Cameron tuvo su primera cámara con 48 años, una de sus hijas se la regaló para ocupar sus solitarias horas en su casa de Freshwater Bay, en la isla de Wight, donde pasaba el tiempo lejos de su marido, el abogado Charles Hay Cameron, y de sus seis hijos. Fue en esa casa, reconvertida en ajetreado estudio y sucio laboratorio, donde empezó a retratar a sus criadas, hermanas, familiares, amigas y vecinas. Entre ellas estaba la joven Alice Pleasance Liddell, la Alicia de Lewis Carroll, y su sobrina Julia Jackson, madre de Virginia Woolf. Carroll despreciaba los retratos de Cameron por imperfectos y la autora de Al faro tampoco demostró demasiada simpatía por su tía abuela. Un desdén inútil: Cameron cambió la forma de mirar a las mujeres y a las niñas al retratarlas despeinadas, medio vestidas, con aire somnoliento, de andar por casa. Se alejó de la rigidez victoriana para acercarse a su propia naturaleza femenina. “Su luz y su forma de encuadrar eran de una enorme modernidad, dotaba a su trabajo de una energía muy dramática”, afirma la comisaria, que recuerda la exposición de 1999 en el Museo de Arte Moderno de Nueva York (MOMA), dedicada solo a los retratos femeninos y mucho menos exhaustiva que la de ahora (57 frente a 120 imágenes). La muestra del Victoria and Albert, itinerante, viajará del 17 marzo al 15 de mayo de 2016 a la Fundación Mapfre de Madrid, acompañada de una serie de fotografías de la época que servirán de contexto.

Su obra asumió la imperfección como expresión artística. Recogió algo que iba más allá de la nitidez de la imagen: el alma de los retratados

Para el director de cultura de la fundación, Pablo Jiménez Burillo, el rechazo a Cameron hay que situarlo dentro de las peculiaridades de la sociedad británica de entonces, “esa mirada conservadora no se hubiera dado ni en el continente ni en Estados Unidos, donde eran más abiertos a la modernidad, mientras que la sociedad inglesa, entonces mucho más replegada hacia atrás, era negativa a todo lo moderno. Cualquier experimentación estaba fuera de lugar”. Para Jiménez Burillo, las imágenes de Cameron son difíciles de olvidar cuando se descubren. “Recuerdo una exposición suya a finales de los años ochenta en la Juan March de Madrid. No existe un fotógrafo con su intensidad. Me atrae su personalidad y su calidad, su técnica estaba ajustada a la perfección a lo que ella quería contar, que era algo muy intenso, de sentimientos ocultos, no hablados. Miraba al pasado, a la pintura, pero al mismo tiempo a algo nuevo y diferente. Con las fotografías de Julia Margaret Cameron no sabes qué ocurre pero sabes que algo está ocurriendo. Y eso es el arte”.

[Elementos de datos]
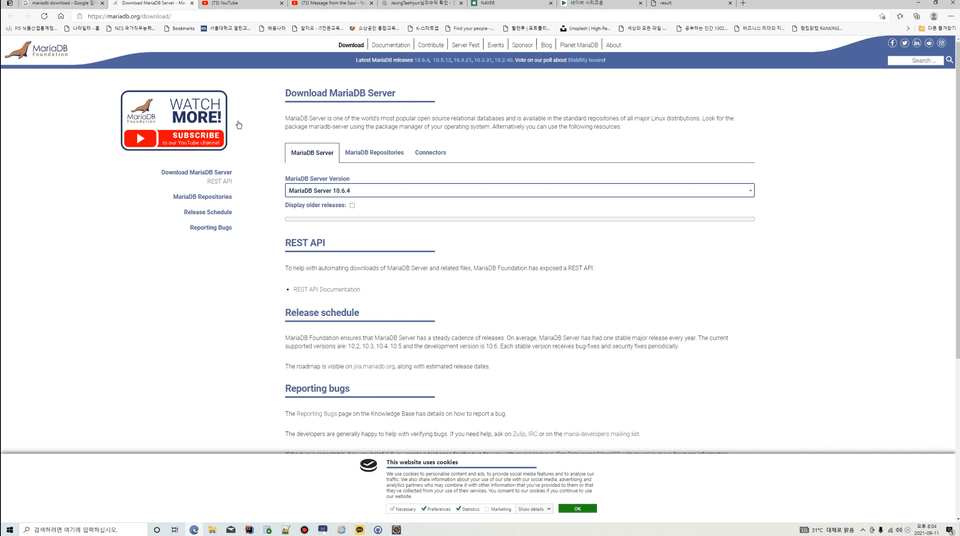Open the Twitter icon in the header
Viewport: 960px width, 536px height.
pyautogui.click(x=904, y=43)
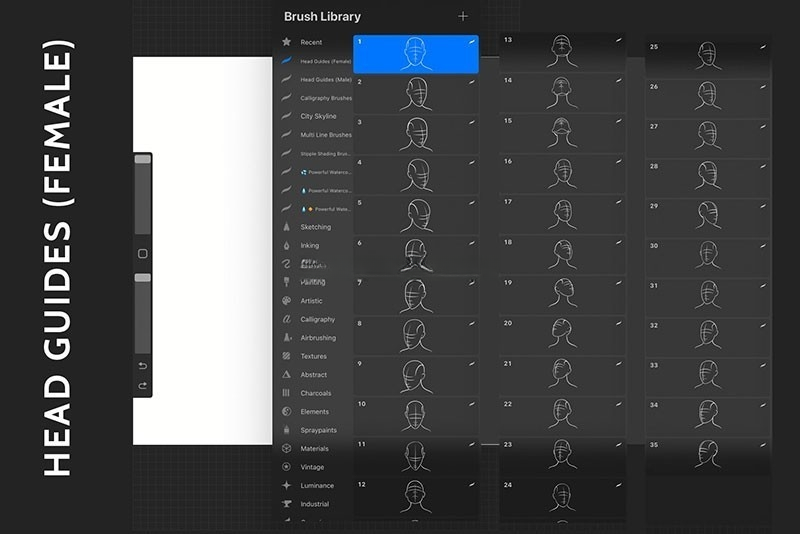Select the Spraypaints brush set
Screen dimensions: 800x534
click(x=319, y=430)
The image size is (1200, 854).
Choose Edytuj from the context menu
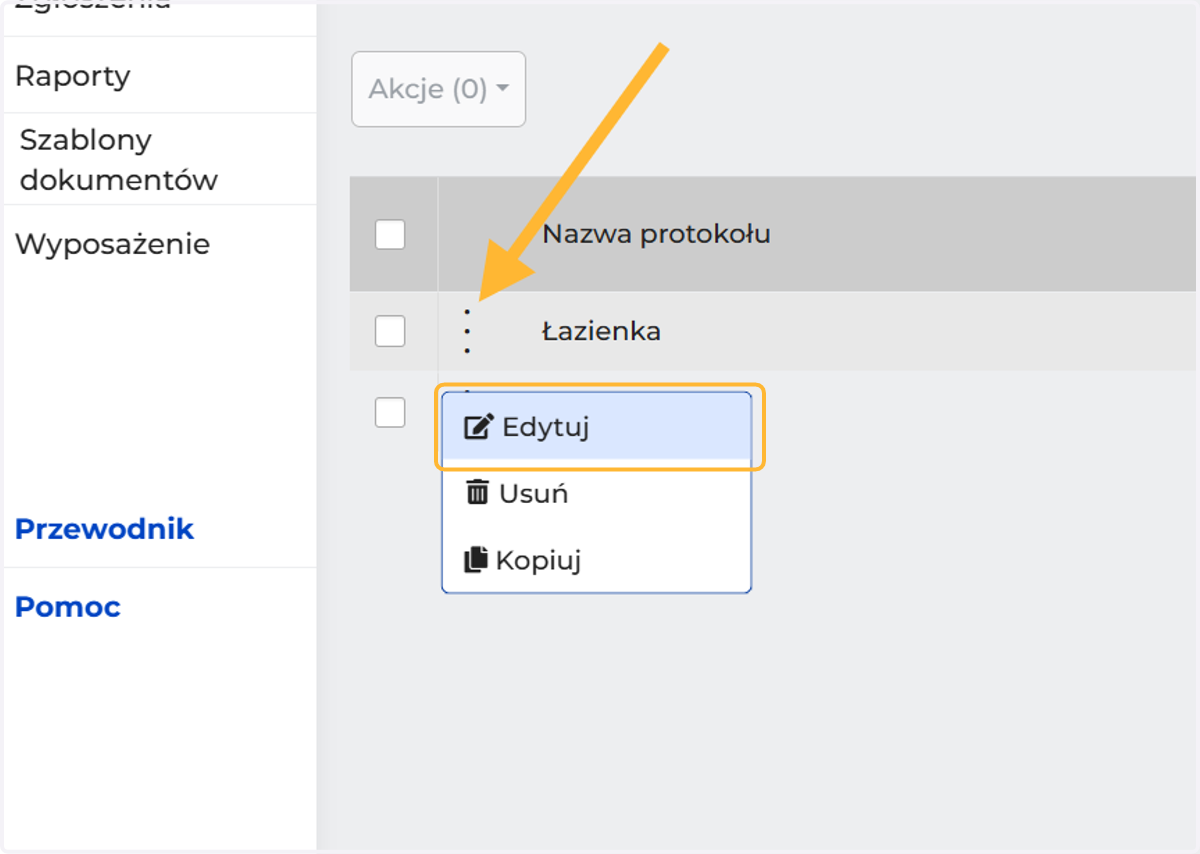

**TAREA A**: Según el fragmento de texto, ¿a qué edad tuvo Cameron su primera cámara?
**TAREA B**: Resume el fragmento de texto en tres oraciones.

**RESPUESTA A**: A los 48 años.

**RESPUESTA B**: Cameron recibió su primera cámara a los 48 años como regalo de una de sus hijas, y en su casa de Freshwater Bay, en la isla de Wight, retrató a criadas, hermanas, familiares, amigas y vecinas, entre ellas Alice Pleasance Liddell y Julia Jackson. Sus retratos de mujeres y niñas despeinadas y medio vestidas, que Lewis Carroll despreciaba por imperfectos, se alejaron de la rigidez victoriana y cambiaron la forma de mirarlas. Una muestra itinerante del Victoria and Albert viajará a la Fundación Mapfre de Madrid del 17 de marzo al 15 de mayo de 2016, y Pablo Jiménez Burillo sitúa el rechazo a Cameron en la mirada conservadora de la sociedad británica de entonces.